Due giovani palermitani di 18 e 19 anni, già noti alle forze dell’ordine, sono stati arrestati dai carabinieri della Compagnia di Petralia Sottana al termine di un inseguimento ad alta velocità tra le strade delle Madonie, conclusosi nei pressi dello svincolo autostradale della A19.

I due sono accusati, a vario titolo, di furto aggravato in concorso, resistenza a pubblico ufficiale e fuga pericolosa. Nello stesso contesto operativo è stato inoltre denunciato in stato di libertà un terzo presunto complice.

Il furto di rame in un centro benessere in costruzione

L’intervento è scattato dopo una segnalazione al Numero Unico di Emergenza 112, che indicava la presenza di alcuni ladri di rame all’interno di un’area privata in contrada Chiaretta, nel territorio di Polizzi Generosa, dove sorge un centro benessere in costruzione.

All’arrivo dei militari dell’Aliquota Radiomobile di Petralia Sottana, i sospettati, a bordo di due automobili, si sarebbero dati alla fuga a forte velocità, tentando anche di investire i carabinieri per aprirsi un varco e sottrarsi al controllo.

La fuga e il piano di ricerca

Immediatamente è stato attivato un piano di ricerca coordinato che ha coinvolto i carabinieri del Reparto Territoriale di Termini Imerese, della Compagnia di Cefalù e gli agenti della Polizia Stradale di Buonfornello.

Una delle due auto è stata ritrovata abbandonata in contrada San Gandolfo.

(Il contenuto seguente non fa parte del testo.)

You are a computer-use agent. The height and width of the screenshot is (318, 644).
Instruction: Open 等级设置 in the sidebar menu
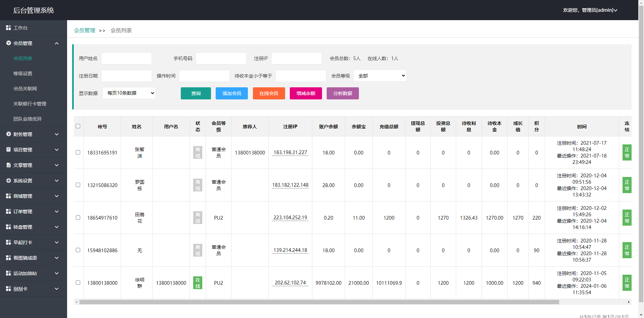(23, 74)
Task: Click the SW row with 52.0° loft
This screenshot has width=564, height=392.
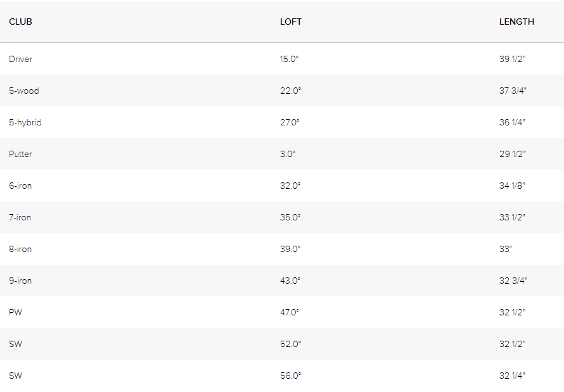Action: [282, 344]
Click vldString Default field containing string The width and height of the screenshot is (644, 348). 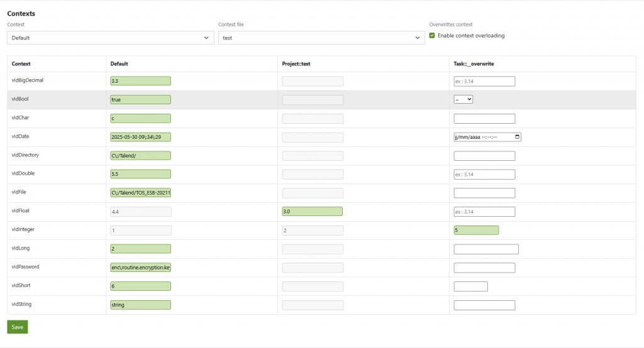click(140, 305)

All’interno del veicolo i militari hanno rinvenuto e sequestrato diversi spezzoni di cavi di rame appena recisi e numerosi attrezzi da scasso.

Bloccati dopo una folle corsa

La seconda vettura, con a bordo i due giovani palermitani, è stata intercettata e fermata nei pressi dello svincolo di Scillato.

Secondo quanto ricostruito dagli investigatori, durante la fuga i due avrebbero percorso alcuni tratti di strada contromano, mettendo seriamente a rischio l’incolumità degli altri automobilisti.

Denunciato anche un terzo complice

Le successive indagini, condotte dai carabinieri della Stazione di Polizzi Generosa, hanno consentito di identificare anche il conducente dell’auto abbandonata, un 22enne, denunciato in stato di libertà per furto aggravato in concorso e resistenza a pubblico ufficiale, limitatamente alle fasi iniziali dell’intervento e della fuga.

Arresti convalidati

Il Giudice per le Indagini Preliminari del Tribunale di Termini Imerese ha già convalidato l’arresto dei due maggiorenni.

L’operazione conferma l’efficacia dell’attività di controllo del territorio nel comprensorio madonita e la collaborazione tra le diverse forze di polizia impegnate nel contrasto ai reati predatori.

È obbligo rilevare che gli indagati sono, allo stato, soltanto indiziati di delitto e che la loro posizione sarà valutata dall’Autorità Giudiziaria nel corso dell’intero procedimento, nel rispetto del principio di presunzione di innocenza fino a eventuale sentenza definitiva di condanna.